Bir tezvirat kanalının beyin özürlü (veya operasyonun parçası) muhabirinin, Türkiye-Katar Askeri işbirliği anlaşmasındaki bir maddeyi ‘Katar’lılara Türkiye’de sınavsız sağlık eğitimi’ mealinde yaptığı çarpıtma haberi, koro halinde satılmış medyanın tekrarını dayanak yapan Kılıçdaroğlu’nun kurumdan yalanlama gelmesine rağmen papağan gibi bu yalanı topluma dayatması bu güruhun haleti ruhiyesini ortaya koyuyor. Haberin doğrusu, Katar ordusunda görevli sağlıkçılar anlaşma yapılan onlarca ülkenin sağlıkçı ordu mensubu gibi mütekabiliyet esası gereğince Türkiye’de sağlık eğitimine sınava girmeden devam edebilecekler.

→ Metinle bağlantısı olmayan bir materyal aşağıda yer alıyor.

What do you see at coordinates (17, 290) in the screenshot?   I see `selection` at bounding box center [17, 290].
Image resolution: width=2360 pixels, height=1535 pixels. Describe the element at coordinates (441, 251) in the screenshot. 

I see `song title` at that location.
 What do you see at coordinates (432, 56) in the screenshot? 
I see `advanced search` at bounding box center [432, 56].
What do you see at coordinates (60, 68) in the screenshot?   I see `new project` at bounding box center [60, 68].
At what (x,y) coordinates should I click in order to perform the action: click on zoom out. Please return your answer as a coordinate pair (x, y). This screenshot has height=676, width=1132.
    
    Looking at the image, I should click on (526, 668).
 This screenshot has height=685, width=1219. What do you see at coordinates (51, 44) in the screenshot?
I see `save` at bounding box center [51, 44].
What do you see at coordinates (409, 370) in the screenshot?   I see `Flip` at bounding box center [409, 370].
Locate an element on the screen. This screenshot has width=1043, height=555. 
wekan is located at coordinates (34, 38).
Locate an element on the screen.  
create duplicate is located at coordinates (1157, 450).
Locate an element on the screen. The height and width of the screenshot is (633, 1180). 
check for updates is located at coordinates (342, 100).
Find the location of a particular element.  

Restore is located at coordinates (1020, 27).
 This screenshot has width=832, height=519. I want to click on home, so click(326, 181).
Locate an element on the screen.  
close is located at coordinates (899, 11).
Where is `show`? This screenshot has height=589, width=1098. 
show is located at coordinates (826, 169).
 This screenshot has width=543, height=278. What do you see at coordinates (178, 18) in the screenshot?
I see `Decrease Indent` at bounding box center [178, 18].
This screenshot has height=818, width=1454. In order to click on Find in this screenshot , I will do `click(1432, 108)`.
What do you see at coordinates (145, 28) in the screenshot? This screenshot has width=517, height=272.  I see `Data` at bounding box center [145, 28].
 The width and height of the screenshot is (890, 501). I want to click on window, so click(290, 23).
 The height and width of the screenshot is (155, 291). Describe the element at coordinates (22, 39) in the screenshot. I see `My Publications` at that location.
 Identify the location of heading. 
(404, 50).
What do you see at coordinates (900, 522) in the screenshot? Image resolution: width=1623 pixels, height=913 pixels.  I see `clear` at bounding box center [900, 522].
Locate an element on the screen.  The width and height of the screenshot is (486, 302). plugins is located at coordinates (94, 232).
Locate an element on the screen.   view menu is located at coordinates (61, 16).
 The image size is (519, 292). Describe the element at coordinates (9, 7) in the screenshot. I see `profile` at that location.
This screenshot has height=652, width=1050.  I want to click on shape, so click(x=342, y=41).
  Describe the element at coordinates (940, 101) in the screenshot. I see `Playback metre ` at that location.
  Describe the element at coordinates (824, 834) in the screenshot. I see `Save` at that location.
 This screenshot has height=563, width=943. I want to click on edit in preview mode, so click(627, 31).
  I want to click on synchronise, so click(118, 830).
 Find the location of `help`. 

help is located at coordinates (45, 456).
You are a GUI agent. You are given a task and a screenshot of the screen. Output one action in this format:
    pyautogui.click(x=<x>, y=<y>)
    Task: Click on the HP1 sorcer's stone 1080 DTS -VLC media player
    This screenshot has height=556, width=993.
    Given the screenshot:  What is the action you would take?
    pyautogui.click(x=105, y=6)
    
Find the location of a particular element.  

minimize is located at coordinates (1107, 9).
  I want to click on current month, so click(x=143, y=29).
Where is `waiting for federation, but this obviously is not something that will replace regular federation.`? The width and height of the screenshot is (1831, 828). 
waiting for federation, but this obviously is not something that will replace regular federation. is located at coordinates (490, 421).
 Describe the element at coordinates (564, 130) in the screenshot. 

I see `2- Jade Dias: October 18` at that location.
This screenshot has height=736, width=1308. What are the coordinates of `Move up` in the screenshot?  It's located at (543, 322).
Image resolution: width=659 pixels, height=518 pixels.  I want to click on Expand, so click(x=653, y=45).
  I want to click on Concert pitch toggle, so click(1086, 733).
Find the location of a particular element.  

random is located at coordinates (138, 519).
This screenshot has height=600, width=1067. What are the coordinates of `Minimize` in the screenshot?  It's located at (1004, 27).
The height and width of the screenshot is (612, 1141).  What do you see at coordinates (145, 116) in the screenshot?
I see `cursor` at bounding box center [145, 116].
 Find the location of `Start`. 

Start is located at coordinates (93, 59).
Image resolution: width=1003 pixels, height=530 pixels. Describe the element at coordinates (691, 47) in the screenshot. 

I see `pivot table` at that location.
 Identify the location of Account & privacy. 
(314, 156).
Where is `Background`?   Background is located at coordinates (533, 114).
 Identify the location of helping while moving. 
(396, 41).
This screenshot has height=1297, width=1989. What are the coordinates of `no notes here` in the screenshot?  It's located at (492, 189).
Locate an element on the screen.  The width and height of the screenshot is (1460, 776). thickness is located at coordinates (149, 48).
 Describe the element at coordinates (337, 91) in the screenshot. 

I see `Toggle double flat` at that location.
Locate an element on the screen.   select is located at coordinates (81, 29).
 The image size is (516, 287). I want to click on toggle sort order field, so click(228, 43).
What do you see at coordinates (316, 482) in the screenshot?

Başkan olduktan sonra Kanal İstanbul’u yaptırmam söyleminden başka icraatı bulunmayan İmamoğlu’nun İstanbul’un kaynaklarını buharlaştırarak nasılda namussuz namuslulara aktardığını seyrediyoruz. İşten atılanların yerlerine yerleştirilenler bir tarafa, BİT’lerin yönetim kurullarına yerleştirdikleri parti militanlarına para yetiştiremiyorlar. Temel atmama töreniyle durdurduğu Silahtarağa biyolojik arıtma tesisinin ihalesinden kalan 1 milyar 525 milyon lirayı, Malatya’da yaptığı miting için mi harcadığı, kayak takımlarına mı verdiği bilinmez ama Alman’ından, Fransız’ından, İngiliz’inden aldığı kredileri milletin sırtına yükleyerek nasıl çar çur ettiği ortada. İBB Kasım 2019’da Sultanbeyli-Çekmeköy metro hattı için 110 milyon avro kredi aldı. Hesapsız kasap misali masadı nereye koyduğunu unutarak, Tayyip Erdoğan’ın yaptırdığı hastaneye gidecek vatandaşları cezalandırmak için projenin 6 duraklık bölümünü iptal ediverdi. Tıpkı görevi olduğu halde Çam-Şakura hastanesi yoluna asfalt döktürmediği gibi. Tabii bu arada iptal edilen kısım için tahsis edilen ödeneğin nasıl kimin cebine girdiği savcıların konusu.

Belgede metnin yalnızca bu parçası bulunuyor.